Furthermore, although only frames at a certain time have been described above, when a moving image is displayed, the potential of the pixel electrode changes depending on each frame, and the intensity of flicker varies depending on the frame. however,
Even if the amount of fluctuation in the potential of the pixel electrode changes throughout all frames, the tendency does not change, so by superimposing a correction pulse on the Ci electrode that can compensate for the medium level of the fluctuation. , the luminance change can be significantly reduced on average over each frame.

In the above embodiment, a case was explained in which a rectangular waveform pulse as shown in FIG. It may also be a triangular wave or the like (which produces the same effect as the above embodiment).

〔Effect of the invention〕

As described above, according to the present invention, a common electrode is segmented, and an alternating current is applied to the common electrode, which can cancel the luminance change caused by the average fluctuation over each frame within one frame period of the pixel electrode potential corresponding to the line. Since the amplitude modulation pulse is supplied superimposed on the common potential, the average luminance change within one frame over each frame can be reduced, and flicker can be reduced.
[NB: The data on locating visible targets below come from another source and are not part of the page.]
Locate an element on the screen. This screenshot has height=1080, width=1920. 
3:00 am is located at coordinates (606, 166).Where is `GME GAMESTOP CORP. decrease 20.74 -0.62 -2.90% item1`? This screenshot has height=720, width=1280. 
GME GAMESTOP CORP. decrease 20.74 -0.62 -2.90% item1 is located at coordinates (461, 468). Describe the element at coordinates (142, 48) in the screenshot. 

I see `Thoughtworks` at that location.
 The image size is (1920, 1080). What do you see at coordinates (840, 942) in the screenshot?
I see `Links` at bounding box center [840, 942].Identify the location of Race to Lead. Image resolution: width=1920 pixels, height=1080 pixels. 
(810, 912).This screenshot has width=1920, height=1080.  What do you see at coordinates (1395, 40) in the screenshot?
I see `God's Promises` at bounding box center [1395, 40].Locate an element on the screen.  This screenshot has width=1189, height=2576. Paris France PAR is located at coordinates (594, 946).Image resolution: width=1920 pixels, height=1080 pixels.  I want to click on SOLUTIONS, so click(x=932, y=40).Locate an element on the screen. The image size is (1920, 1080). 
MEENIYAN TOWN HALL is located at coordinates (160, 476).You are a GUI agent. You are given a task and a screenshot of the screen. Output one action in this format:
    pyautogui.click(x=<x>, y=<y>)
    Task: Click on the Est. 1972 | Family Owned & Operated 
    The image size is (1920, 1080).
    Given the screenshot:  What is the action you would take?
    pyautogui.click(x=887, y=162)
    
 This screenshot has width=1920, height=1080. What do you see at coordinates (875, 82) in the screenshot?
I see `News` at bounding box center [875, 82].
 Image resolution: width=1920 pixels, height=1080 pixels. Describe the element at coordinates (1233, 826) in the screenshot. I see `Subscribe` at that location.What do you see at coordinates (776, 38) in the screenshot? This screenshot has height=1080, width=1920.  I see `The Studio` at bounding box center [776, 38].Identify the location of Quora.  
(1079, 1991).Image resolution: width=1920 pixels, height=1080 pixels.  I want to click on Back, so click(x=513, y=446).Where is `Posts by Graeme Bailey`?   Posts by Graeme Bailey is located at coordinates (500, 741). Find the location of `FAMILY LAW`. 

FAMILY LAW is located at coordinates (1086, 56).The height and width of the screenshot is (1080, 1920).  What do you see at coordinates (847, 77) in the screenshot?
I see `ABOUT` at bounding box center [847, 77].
[Brief explanation of the drawing]

FIG. 1 is a block diagram for explaining a driving device for an active matrix liquid crystal display according to an embodiment of the present invention, FIG. 2 is a diagram showing the timing and waveforms of each part of FIG. 1, and FIG. FIG. 4 is a block diagram illustrating a driving device for a matrix liquid crystal display, and is a diagram illustrating dynamic characteristics per pixel. 1 is a liquid crystal cell, 2 is a memory capacitor, 3 is an FET, 4
5 is an X electrode, 5 is a Y electrode, 6 is a scanning circuit, 7 is a serial/parallel conversion circuit, 8 is a common electrode, 9 is a common electrode, and 10 is a common line driver (common electrode driving means). Note that the same reference numerals in the figures indicate the same or corresponding parts.

Claims (1)

[Claims] (1) In a driving device for an active matrix liquid crystal display, a common electrode is provided segmented for each row, and each common electrode cancels brightness changes due to fluctuations in the pixel electrode potential corresponding to that line within its holding period. 1. An active matrix liquid crystal display driving device comprising: common electrode driving means for supplying an AC amplitude modulated pulse that can be applied in a manner superimposed on a common potential.